**WHAT THE EXERCISE ASKS:** Reproduce the data shown below exactly.

**EXERCISE INPUTS:**
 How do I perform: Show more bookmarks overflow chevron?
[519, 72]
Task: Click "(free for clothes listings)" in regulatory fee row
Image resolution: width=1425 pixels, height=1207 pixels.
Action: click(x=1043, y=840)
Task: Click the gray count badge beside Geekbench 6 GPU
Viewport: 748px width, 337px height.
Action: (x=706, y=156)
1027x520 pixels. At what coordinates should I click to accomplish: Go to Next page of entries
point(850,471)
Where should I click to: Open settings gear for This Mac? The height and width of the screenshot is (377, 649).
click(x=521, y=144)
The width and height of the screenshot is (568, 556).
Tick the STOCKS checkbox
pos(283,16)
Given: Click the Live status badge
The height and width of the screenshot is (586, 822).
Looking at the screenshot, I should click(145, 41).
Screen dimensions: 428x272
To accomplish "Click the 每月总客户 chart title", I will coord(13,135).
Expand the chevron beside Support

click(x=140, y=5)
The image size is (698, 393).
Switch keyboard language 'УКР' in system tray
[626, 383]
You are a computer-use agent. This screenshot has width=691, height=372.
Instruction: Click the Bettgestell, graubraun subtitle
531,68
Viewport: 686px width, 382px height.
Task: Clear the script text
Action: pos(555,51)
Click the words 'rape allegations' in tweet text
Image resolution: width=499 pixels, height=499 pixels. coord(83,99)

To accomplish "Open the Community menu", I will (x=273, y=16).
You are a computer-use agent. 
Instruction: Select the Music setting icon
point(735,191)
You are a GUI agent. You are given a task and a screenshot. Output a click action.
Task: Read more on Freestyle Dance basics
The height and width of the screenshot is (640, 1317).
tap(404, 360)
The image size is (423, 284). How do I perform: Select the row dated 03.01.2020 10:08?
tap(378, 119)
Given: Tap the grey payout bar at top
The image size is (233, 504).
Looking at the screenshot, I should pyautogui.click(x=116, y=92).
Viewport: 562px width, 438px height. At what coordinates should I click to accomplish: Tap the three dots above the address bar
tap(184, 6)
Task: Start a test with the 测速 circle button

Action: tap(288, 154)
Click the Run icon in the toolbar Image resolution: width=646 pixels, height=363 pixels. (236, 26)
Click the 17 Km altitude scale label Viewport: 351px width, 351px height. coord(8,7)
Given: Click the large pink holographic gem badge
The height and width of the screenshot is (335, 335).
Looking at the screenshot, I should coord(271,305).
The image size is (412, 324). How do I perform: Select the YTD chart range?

**ANSWER TO THE PROBLEM:**
 How do I perform: Show more bookmarks overflow chevron?
[519, 72]
Task: Click "(free for clothes listings)" in regulatory fee row
Image resolution: width=1425 pixels, height=1207 pixels.
Action: click(x=1043, y=840)
Task: Click the gray count badge beside Geekbench 6 GPU
Viewport: 748px width, 337px height.
Action: (x=706, y=156)
1027x520 pixels. At what coordinates should I click to accomplish: Go to Next page of entries
point(850,471)
Where should I click to: Open settings gear for This Mac? The height and width of the screenshot is (377, 649).
click(x=521, y=144)
The width and height of the screenshot is (568, 556).
Tick the STOCKS checkbox
pos(283,16)
Given: Click the Live status badge
The height and width of the screenshot is (586, 822).
Looking at the screenshot, I should click(145, 41).
Screen dimensions: 428x272
To accomplish "Click the 每月总客户 chart title", I will coord(13,135).
Expand the chevron beside Support

click(x=140, y=5)
The image size is (698, 393).
Switch keyboard language 'УКР' in system tray
[626, 383]
You are a computer-use agent. This screenshot has width=691, height=372.
Instruction: Click the Bettgestell, graubraun subtitle
531,68
Viewport: 686px width, 382px height.
Task: Clear the script text
Action: pos(555,51)
Click the words 'rape allegations' in tweet text
Image resolution: width=499 pixels, height=499 pixels. coord(83,99)

To accomplish "Open the Community menu", I will (x=273, y=16).
You are a computer-use agent. 
Instruction: Select the Music setting icon
point(735,191)
You are a GUI agent. You are given a task and a screenshot. Output a click action.
Task: Read more on Freestyle Dance basics
The height and width of the screenshot is (640, 1317).
tap(404, 360)
The image size is (423, 284). How do I perform: Select the row dated 03.01.2020 10:08?
tap(378, 119)
Given: Tap the grey payout bar at top
The image size is (233, 504).
Looking at the screenshot, I should pyautogui.click(x=116, y=92).
Viewport: 562px width, 438px height. At what coordinates should I click to accomplish: Tap the three dots above the address bar
tap(184, 6)
Task: Start a test with the 测速 circle button

Action: tap(288, 154)
Click the Run icon in the toolbar Image resolution: width=646 pixels, height=363 pixels. (236, 26)
Click the 17 Km altitude scale label Viewport: 351px width, 351px height. coord(8,7)
Given: Click the large pink holographic gem badge
The height and width of the screenshot is (335, 335).
Looking at the screenshot, I should coord(271,305).
The image size is (412, 324). How do I perform: Select the YTD chart range?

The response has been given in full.